Reference: Punctuation in Poetry
In response to many recent questions about punctuation in poetry, whether there should be commas or pauses at the ends of lines, etc., I offer this reference. Of course, unless you're following a particular form, there are no rules. However, these terms may help you.
While some modern poetry has no punctuation at all, most poetry is punctuated the same as a running sentence. If you choose to use sentence punctuation, using sentence case (capitalizing starts of sentences rather than the start of every line) will make things easier on readers.
When it comes to reading poetry aloud, there is some debate. Some people say to put a light pause at the end of every line regardless of punctuation. Others say line breaks are a visual element of the poem, so when you read poetry aloud you should follow the punctuation. Since both line breaks and punctuation contribute to the meaning of a poem, it's probably best to read with both in mind. Reading a poem is an individual experience; try different ways and see what works best for you and the poem you're reading.
End-stopping is when there is punctuation—of any kind—at the end of a line. This is accompanied by a strong pause. The occasional end-stopped line can have a final or formal feeling. Many in a row can be used to get a jerky cadence.
Enjambment is when the line does not end in punctuation and so runs on to the next line. The end of one line should be interesting enough to catch the eye and compel the reader on, so it's best to break on words that are filled with content rather than functional words like "of", "the", or "for". In Shakespeare's Sonnet 129, enjambment causes the eye to linger on the words "shame" and "lust" , while still hurrying the reader through the breakneck pace of the poem:
The expense of spirit in a waste of shame
Is lust in action; and till action, lust
Caesura (say-ZHUR-ra, where zh is the s in "pleasure") is when there is some kind of pause, usually indicated by punctuation, in the middle of the line. When scanning a line, we can mark caesura with this symbol: || .
Alexander Pope used caesurae (the plural form of the word) to keep his heroic couplets from being dull. Notice how the pauses appear unpredictably ("Eloisa to Abelard", 1717):
Dear fatal name! || rest ever unreveal'd,
Nor pass these lips || in holy silence seal'd.
Hide it, || my heart, || within that close disguise,
Where mix'd with God's, || his lov'd idea lies...
John Donne, who packs as much into his lines as humanly possible, demonstrates all three techniques in “Holy Sonnet 14”:
Batter my heart, three-person'd God; for you
As yet but knock; breathe, shine, and seek to mend;
That I may rise, and stand, o'erthrow me, and bend
Your force, to break, blow, burn, and make me new.
What it means for you
As you look over your old poems, you may find good examples of these concepts.
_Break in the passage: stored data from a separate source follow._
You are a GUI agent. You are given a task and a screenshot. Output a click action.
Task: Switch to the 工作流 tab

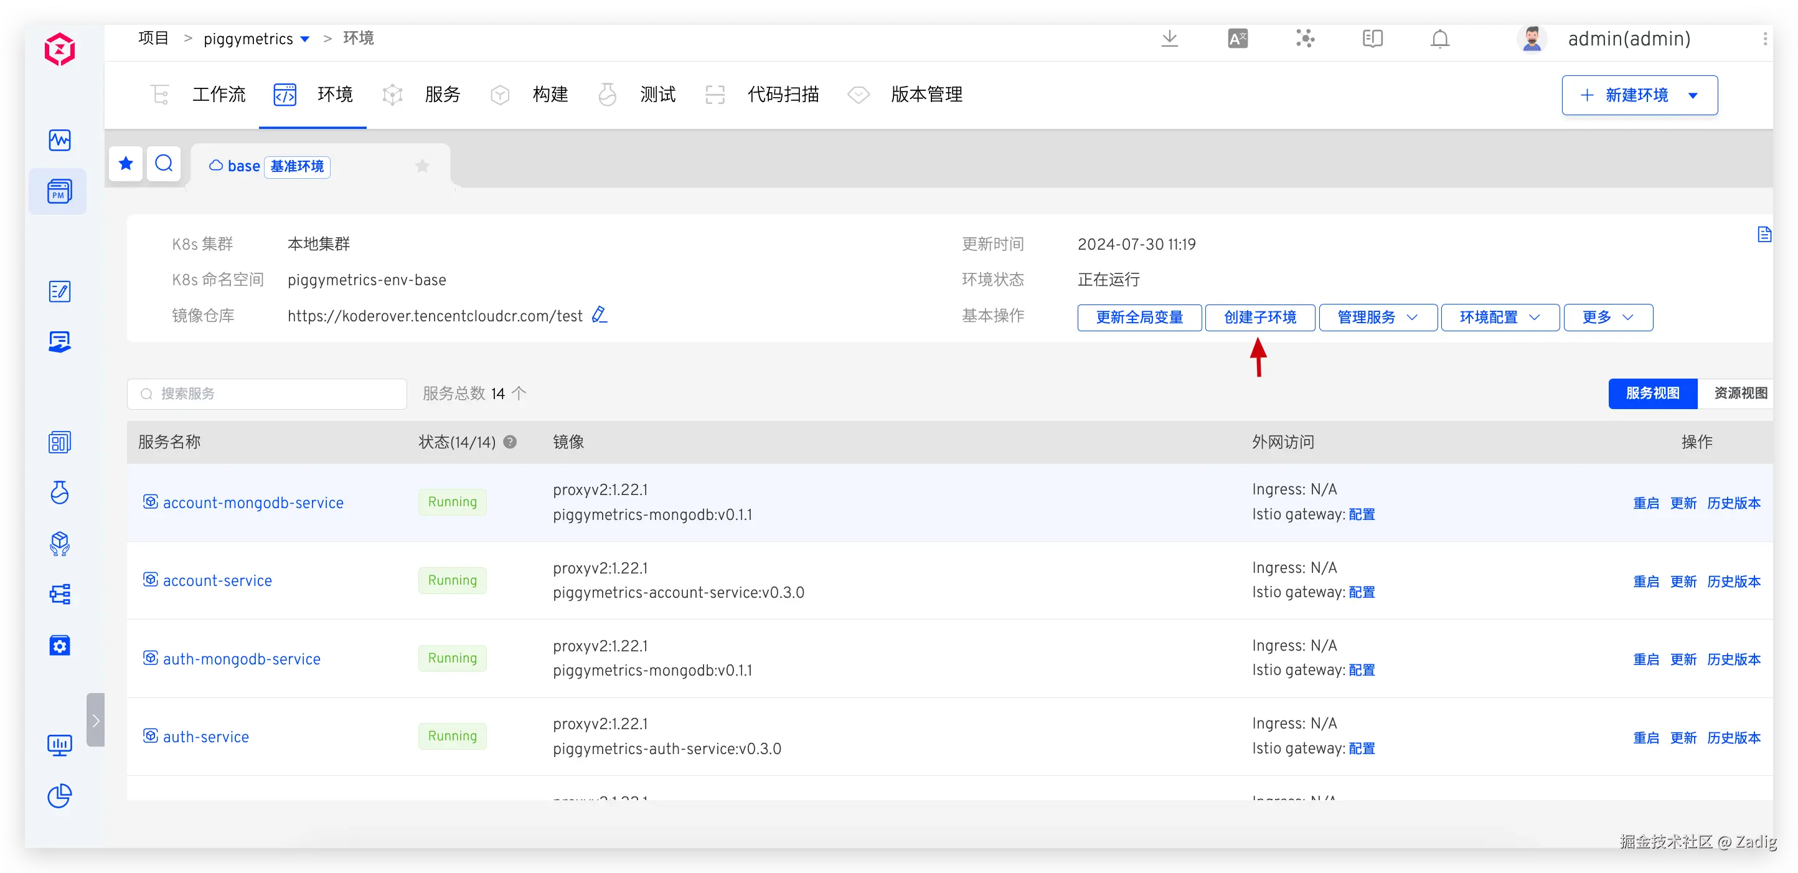(218, 94)
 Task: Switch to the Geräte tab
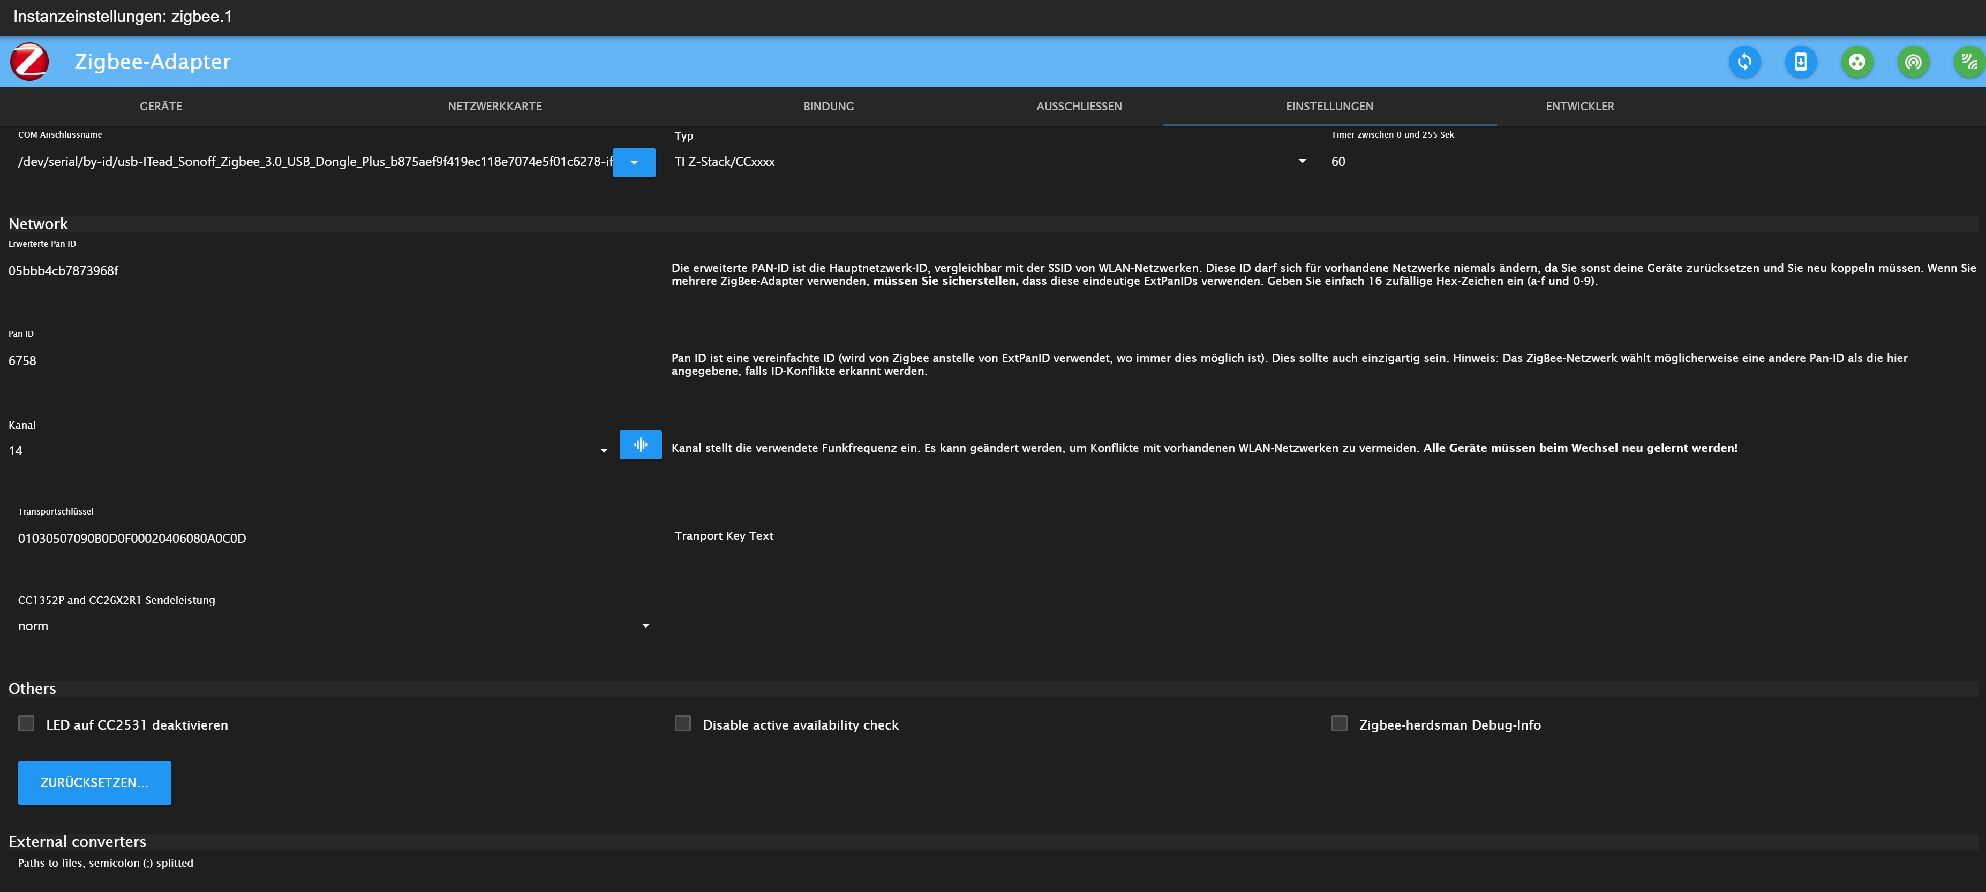[x=160, y=106]
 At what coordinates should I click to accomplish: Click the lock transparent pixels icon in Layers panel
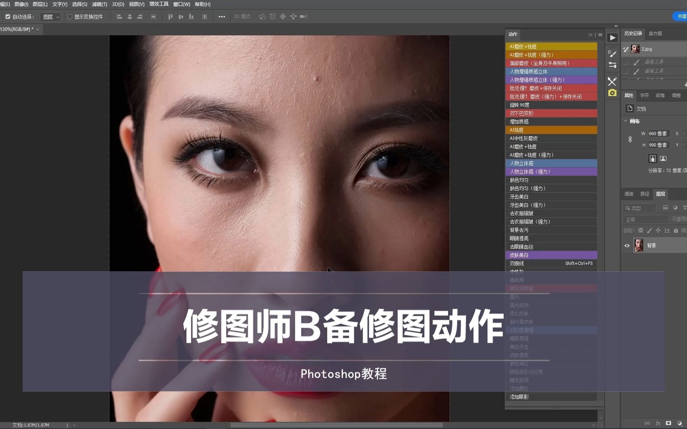tap(640, 230)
Or perhaps you'll want to correct something! When you write future poems, you can be more aware of how you place your punctuation.
Ultimately, there is no right or wrong way to punctuate a poem, but there are better and worse ways, depending on what you're trying to express. Understanding the three techniques and their effects will help you choose how to employ them, or not employ them. Happy writing!